Big Plate Special
Why is it that at restaurants with large plates you always get little food?
12:00 AM, Sep 29, 2003 • By STEPHEN F. HAYES
I HAVE NEVER LIKED restaurants with large plates. Big plates usually mean tiny portions--and not just because food looks smaller on account of the vast stretches of porcelain between morsels. Not long ago, I ate at a restaurant in suburban Washington where the waiter presented my meal on an artsy earthenware plate roughly the size of a hula-hoop. I could make out several black specks in the middle of the oversized dish. Curious, I put on my glasses and, upon closer examination, determined that this was my entrée: a thimble-sized filet mignon and three peas.
Restaurants in this mold bug me for another reason. Their menus are impenetrable. No one captured this better than Bill Bryson, a writer from Iowa who recently returned to America from London, where he lived and worked for 20 years. He took his wife to a fancy restaurant in Vermont for their anniversary where, he writes, "I didn't understand a single thing the waiter described to us":
"Tonight," he began with enthusiasm, "we have a crepe galette of sea chortle and kelp in a rich mal de mer sauce, seasoned with disheveled herbs grown in our own herbarium. This is baked in an inverted Prussian helmet at gas mark 12 for 17 minutes and four seconds precisely, then layered with steamed wattle and woozle leaves. Very delicious, very audacious. We are also offering this evening a double rack of Rio Rocho cutlets, tenderized at your table by our own flamenco dancers, then baked in a clay dong for 27 minutes under a lattice of guava peel and sun-ripened stucco. For vegetarians, we have a medley of forest-floor sweetmeats gathered from our very own woodland dell."

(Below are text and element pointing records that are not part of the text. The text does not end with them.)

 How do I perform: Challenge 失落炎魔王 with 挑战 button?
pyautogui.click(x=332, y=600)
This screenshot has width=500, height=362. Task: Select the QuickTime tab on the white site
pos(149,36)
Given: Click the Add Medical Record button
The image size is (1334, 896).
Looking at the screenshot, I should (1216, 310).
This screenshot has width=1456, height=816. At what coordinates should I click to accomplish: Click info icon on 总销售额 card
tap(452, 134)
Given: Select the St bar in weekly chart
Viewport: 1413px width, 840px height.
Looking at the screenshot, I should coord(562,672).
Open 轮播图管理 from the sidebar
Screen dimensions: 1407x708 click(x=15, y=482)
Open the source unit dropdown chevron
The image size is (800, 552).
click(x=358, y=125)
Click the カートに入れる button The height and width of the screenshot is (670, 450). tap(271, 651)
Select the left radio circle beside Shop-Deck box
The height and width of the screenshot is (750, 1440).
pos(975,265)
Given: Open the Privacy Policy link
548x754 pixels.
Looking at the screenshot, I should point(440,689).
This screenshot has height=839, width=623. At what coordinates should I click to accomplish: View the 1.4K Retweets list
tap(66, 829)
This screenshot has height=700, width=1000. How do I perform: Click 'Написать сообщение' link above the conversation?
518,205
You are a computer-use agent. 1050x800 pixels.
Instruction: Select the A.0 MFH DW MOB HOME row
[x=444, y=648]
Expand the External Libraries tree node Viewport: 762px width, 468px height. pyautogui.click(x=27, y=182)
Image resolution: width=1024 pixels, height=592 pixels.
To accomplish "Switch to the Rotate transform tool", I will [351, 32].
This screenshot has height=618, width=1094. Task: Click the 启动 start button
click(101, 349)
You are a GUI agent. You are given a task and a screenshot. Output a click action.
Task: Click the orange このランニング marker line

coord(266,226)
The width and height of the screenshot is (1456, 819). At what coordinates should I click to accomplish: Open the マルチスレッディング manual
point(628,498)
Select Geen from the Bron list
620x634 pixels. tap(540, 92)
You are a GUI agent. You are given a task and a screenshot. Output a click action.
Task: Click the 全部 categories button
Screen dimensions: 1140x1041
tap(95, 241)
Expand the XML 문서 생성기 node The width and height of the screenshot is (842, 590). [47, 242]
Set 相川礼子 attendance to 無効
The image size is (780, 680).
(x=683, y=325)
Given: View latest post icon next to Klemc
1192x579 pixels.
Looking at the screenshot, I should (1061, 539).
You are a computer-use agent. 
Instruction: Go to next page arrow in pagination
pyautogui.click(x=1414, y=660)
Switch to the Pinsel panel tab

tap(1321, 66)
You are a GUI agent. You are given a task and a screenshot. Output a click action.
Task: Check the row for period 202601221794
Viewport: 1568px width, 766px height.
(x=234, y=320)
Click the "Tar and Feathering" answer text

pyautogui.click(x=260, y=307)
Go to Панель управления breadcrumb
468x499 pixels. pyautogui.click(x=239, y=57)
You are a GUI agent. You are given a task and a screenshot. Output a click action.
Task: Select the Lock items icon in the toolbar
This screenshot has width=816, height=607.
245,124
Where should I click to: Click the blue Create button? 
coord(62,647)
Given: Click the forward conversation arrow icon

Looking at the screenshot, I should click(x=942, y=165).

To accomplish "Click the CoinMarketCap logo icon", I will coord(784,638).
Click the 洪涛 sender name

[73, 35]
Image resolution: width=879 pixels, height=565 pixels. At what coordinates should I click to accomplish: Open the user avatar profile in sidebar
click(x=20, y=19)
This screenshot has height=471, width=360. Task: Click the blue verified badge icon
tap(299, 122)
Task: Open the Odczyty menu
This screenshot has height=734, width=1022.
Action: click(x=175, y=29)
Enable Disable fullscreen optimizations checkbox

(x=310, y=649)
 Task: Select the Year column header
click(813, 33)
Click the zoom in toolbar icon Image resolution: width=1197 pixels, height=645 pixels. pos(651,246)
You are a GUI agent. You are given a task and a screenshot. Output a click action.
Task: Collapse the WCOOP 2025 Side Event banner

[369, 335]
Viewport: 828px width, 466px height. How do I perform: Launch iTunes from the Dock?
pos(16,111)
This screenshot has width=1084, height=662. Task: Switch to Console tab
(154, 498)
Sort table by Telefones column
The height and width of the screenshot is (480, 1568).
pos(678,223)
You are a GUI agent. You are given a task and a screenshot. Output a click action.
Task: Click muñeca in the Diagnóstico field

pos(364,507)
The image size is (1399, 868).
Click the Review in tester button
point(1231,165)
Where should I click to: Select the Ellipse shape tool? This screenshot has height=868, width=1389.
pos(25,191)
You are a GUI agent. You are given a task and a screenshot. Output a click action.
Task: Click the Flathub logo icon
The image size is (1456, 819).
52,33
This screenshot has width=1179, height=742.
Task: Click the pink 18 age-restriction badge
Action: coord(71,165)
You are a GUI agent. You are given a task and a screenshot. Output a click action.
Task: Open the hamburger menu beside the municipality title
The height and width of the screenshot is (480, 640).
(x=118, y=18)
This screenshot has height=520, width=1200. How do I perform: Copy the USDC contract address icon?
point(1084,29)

And so it goes for anything up to half an hour. My wife, who is more sophisticated than I, is not fazed by pretentious terminology. Her problem is trying to keep straight the more bewildering of options. She will listen carefully, then say: "I'm sorry, is it the squib that's pan-seared and presented on a bed of organic spoletto?"
"No, that in fact is the baked donkling," says the serving person. "The squib comes as a quarter-cut hank, lightly rolled in paya-paya and tossed with Oil of Ulay and calamine, and presented on a bed of chaff beans and snoose noodles."
Bryson exaggerates, of course, but barely. Last week at Nora, one of D.C.'s fanciest restaurants, patrons were faced with what must have been an impossible choice: "Seared Amish Duck Breast with Fresh Black Mission Figs, Herb Quinoa Pilaf, Roma Beans & Calvados Sauce" or "Fragrant Veal & Cashew Curry with Basmati Rice, Apricot Chutney, Cucumber Raita, Broccoli and Pappadam." (The Amish Duck was tempting, but I must say I was a bit downhearted at the prospect of crunching into a little critter that had doubtless been ridiculed for years for his simple clothes and funny haircut. Poor guy.)
If Americans are put off by such pedantry it's hard to tell. In fact, restaurants with more pedestrian offerings are no longer content to serve a chicken sandwich. Go to TGI Friday's and--with a healthy portion of TGI Flair--you'll get your chicken sandwich "marinated in pine nut-basil pesto, then chargrilled. Served with lettuce, tomato, Swiss cheese and pesto mayonnaise on toasted ciabatta bread." The days when Burger King served their burgers "flame-broiled" are long past. It's all "fresh and fire-grilled" now. Can it be long before we order our 20-piece McNuggets with raspberry coulis and plum essence?
But the trend towards fancified menus seems to have spawned a counter-trend that should make quantity hawks happy. Upscale establishments have begun serving portions that don't require a stop at Wendy's on the way home. I recently dined at a posh restaurant in Laguna Beach, California, called Five Feet (5'0"). It came highly recommended by a friend of mine, Chris Richardson, who shares my Philosophy of Food: Size Matters. (I just came up with that--catchy, hey?) Chris and I recently went head-to-head in a unique weight-loss competition that our friends simply called "The Fat Contest." For one week before the weigh-in that would begin the serious dieting, we were required to pack on as many pounds as possible. I'm proud to report that I won that part of the contest. He won the weight-loss segment.
Chris had warned me about the incomprehensible menu, but assured me that I wouldn't be disappointed with the portions. Indeed, a review of Five Feet in Coast magazine seemed to be written as a personal note. "You won't be disappointed by the portions," the author told me, since "they're served on . . . oversized plates . . . with enough food for two."